- **MATERIALE DI PARTENZA**
───

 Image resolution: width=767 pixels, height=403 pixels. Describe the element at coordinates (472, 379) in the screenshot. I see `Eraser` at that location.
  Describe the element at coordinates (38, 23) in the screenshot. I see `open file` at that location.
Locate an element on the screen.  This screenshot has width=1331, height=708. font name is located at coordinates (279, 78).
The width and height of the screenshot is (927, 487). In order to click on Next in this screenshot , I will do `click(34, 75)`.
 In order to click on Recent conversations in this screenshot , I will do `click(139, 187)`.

───

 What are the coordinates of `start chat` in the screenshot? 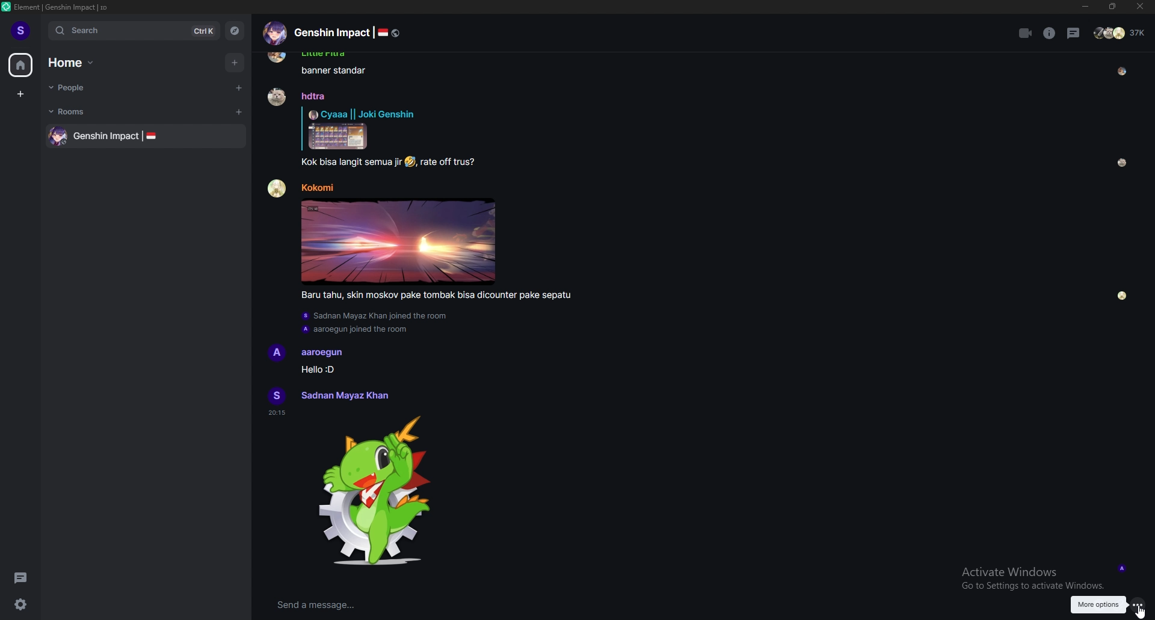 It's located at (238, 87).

───

- **OBIETTIVO**
Trascrivi senza alcuna modifica le righe che vanno dalla riga contenente "Locate an element" alla riga contenente "In order to click on Recent", entrambe incluse.

- **SOLUZIONE SCRITTA**
Locate an element on the screen.  This screenshot has width=1331, height=708. font name is located at coordinates (279, 78).
The width and height of the screenshot is (927, 487). In order to click on Next in this screenshot , I will do `click(34, 75)`.
 In order to click on Recent conversations in this screenshot , I will do `click(139, 187)`.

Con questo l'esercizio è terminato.